▶ [Teks yang ditampilkan]
Meski masih dalam tahap awal, menurutnya adopsi pengguna ke platform tersebut akan meningkat secara eksponensial sehingga memaksa brand untuk menyusun ulang strategi pemasaran digital mereka.
Misalnya seperti merek Gucci, JP Morgan Chase, dan Coke yang bereksperimen dengan cara komunikasi berbasis pengalaman pada platform tersebut. Mereka kemudian mendapat hasil yang baik dan membuka jalan bagi brand lain untuk bisa lebih maksimal dengan cara tersebut.
2. Dunia Tanpa Cookie
Iklan digital dan cookie bisa diibaratkan seperti dua tangan dalam satu sarung tangan. Sejak dimulainya pemasaran digital, para brand dan ad-tech platform sangat bergantung pada dua komponen tersebut untuk bisa membangun segmen audiens, dan menargetkan ulang pelanggannya.
Google menjadi salah satu pihak yang diuntungkan dari hal ini, meskipun kini muncul gagasan untuk menghilangkan cookie pihak ketiga pada akhir 2023.
“Tanpa data dari pihak pertama atau pihak ketiga yang berbasis pada cookie, mengakibatkan brands dan ad-tech platforms kesulitan menargetkan konsumen yang tepat bagi mereka," ucap Ramneek.
Hal ini pun muncul sebagai tantangan terbesar pada tahun 2022, di mana sebagian besar perusahaan ad-tech berinvestasi besar-besaran untuk mematuhi kebijakan Google.
"Mereka bersiap untuk masa depan tanpa cookie," kata Ramneek menambahkan.

▶ [Berdasarkan informasi]
1. Salin kembali bagian teks di atas mulai dari "Google menjadi salah" sampai dengan "mematuhi kebijakan Google.". Ganti setiap "Google" dengan "Alphabet".
2. Jawablah pertanyaan berikut berdasarkan teks di atas.
(a) Merek apa saja yang disebut bereksperimen dengan cara komunikasi berbasis pengalaman?
(b) Kapan muncul gagasan untuk menghilangkan cookie pihak ketiga?
(c) Apa yang dilakukan sebagian besar perusahaan ad-tech pada tahun 2022?
Data di bawah ini tidak perlu digunakan.

▶ [Cuplikan data]
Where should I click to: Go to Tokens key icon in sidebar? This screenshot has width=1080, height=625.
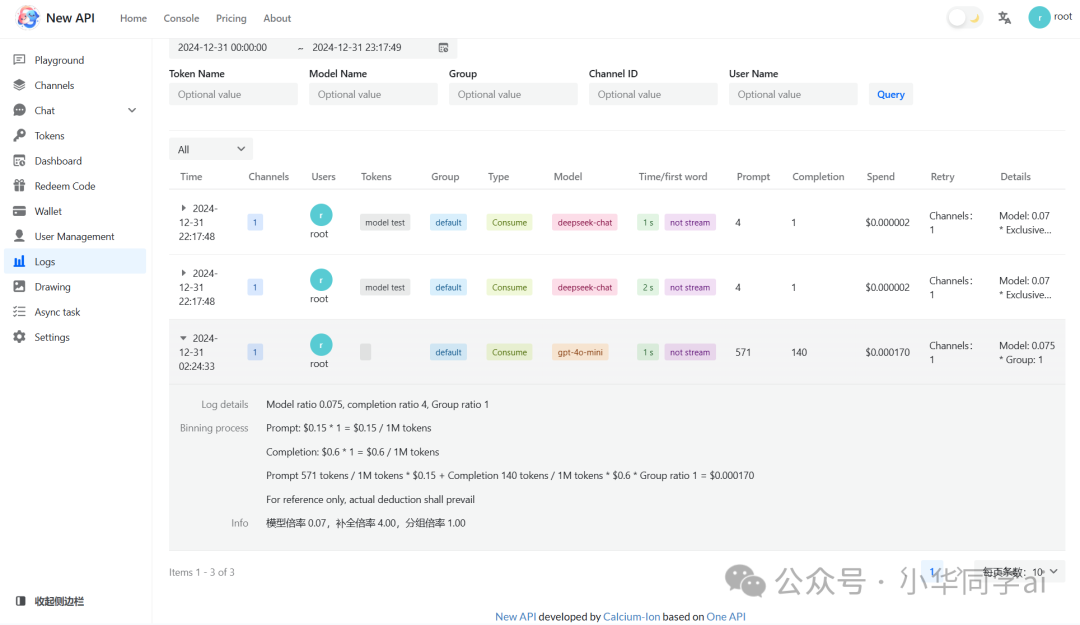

▶ [Jawaban latihan]
1.
Alphabet menjadi salah satu pihak yang diuntungkan dari hal ini, meskipun kini muncul gagasan untuk menghilangkan cookie pihak ketiga pada akhir 2023.
“Tanpa data dari pihak pertama atau pihak ketiga yang berbasis pada cookie, mengakibatkan brands dan ad-tech platforms kesulitan menargetkan konsumen yang tepat bagi mereka," ucap Ramneek.
Hal ini pun muncul sebagai tantangan terbesar pada tahun 2022, di mana sebagian besar perusahaan ad-tech berinvestasi besar-besaran untuk mematuhi kebijakan Alphabet.

2.
(a) Gucci, JP Morgan Chase, dan Coke.
(b) Pada akhir 2023.
(c) Berinvestasi besar-besaran untuk mematuhi kebijakan Google.